Fig. 3: Identification of mNPPFC-labeled neutrophils in the infarcted heart.
From: Non-invasive mapping of systemic neutrophil dynamics upon cardiovascular injury
a, For identification of mNPPFC-labeled neutrophils in the infarcted heart, mice received injections of rhodamine-tagged mNPPFCs or ConPFCs 2 h before induction of MI and hearts were excised 2 h after induction of MI. The infarct area was visualized by 2,3,5-triphenyltetrazolium chloride (TTC) staining, which was found to colocalize with strong rhodamine signals derived from mNPPFC-labeled cells (bottom). By contrast, ConPFCs led to much weaker and spread-out signals only (top). Magnifications and histograms (fourth and fifth columns) demonstrated distinct signals for mNPPFCs but only diffuse patterns for ConPFCs. b, Left, examination of infarct (MI) and remote (RM) regions revealed strong rhodamine labeling colocalized with Ly6G staining in the injured tissue. Right, quantification confirmed the selective uptake of mNPPFCs versus ConPFCs. c, Analysis of mNPPFC uptake by cardiac neutrophils (left, Ly6G staining), macrophages (middle, major histocompatibility complex (MHC) II staining) and T cells (right, CD3 staining).
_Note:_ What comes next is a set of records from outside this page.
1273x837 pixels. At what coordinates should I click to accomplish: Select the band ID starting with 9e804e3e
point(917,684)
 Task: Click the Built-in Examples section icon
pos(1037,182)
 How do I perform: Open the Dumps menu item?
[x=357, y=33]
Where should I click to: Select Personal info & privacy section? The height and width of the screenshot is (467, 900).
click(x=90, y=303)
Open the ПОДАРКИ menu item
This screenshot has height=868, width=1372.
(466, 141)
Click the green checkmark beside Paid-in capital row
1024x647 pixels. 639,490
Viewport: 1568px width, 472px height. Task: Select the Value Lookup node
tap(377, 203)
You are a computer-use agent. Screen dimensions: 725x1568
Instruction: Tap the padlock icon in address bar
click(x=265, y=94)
Rhodamine signals were colocalized with neutrophils, while macrophages and T cells showed little or no signals. d, Quantification of mean fluorescence intensities (MFI) of individual cell types demonstrated significantly stronger labeling of neutrophils than of macrophages and T cells. e, To further corroborate the histological data, immune cells were isolated from the infarcted heart by Langendorff digestion and analyzed by flow cytometry. To identify the different immune cell clusters, cells were stained for CD45, CD11b, Ly6C and Ly6G. Neutrophils (CD45+CD11b+Ly6C−Ly6G+) were characterized by strong labeling after mNPPFC injection, while classical monocytes (CD45+CD11b+Ly6C+Ly6G−), macrophages (CD45+CD11b+Ly6C−Ly6G−) and lymphocytes (CD45+CD11b−Ly6C−Ly6G−) exhibited only low signal intensities in relation to animals injected with ConPFC. Data are mean ± s.d. of n = 3 (a), n = 3 (b), n = 3 (c), n = 8–48 (d) and n = 6 (e) independent experiments (a–c,e) or individual cell MFI measurements from three independent experiments (d). **P < 0.01, ***P < 0.001, verified by two-sided Student’s t-test (b) or one-way ANOVA.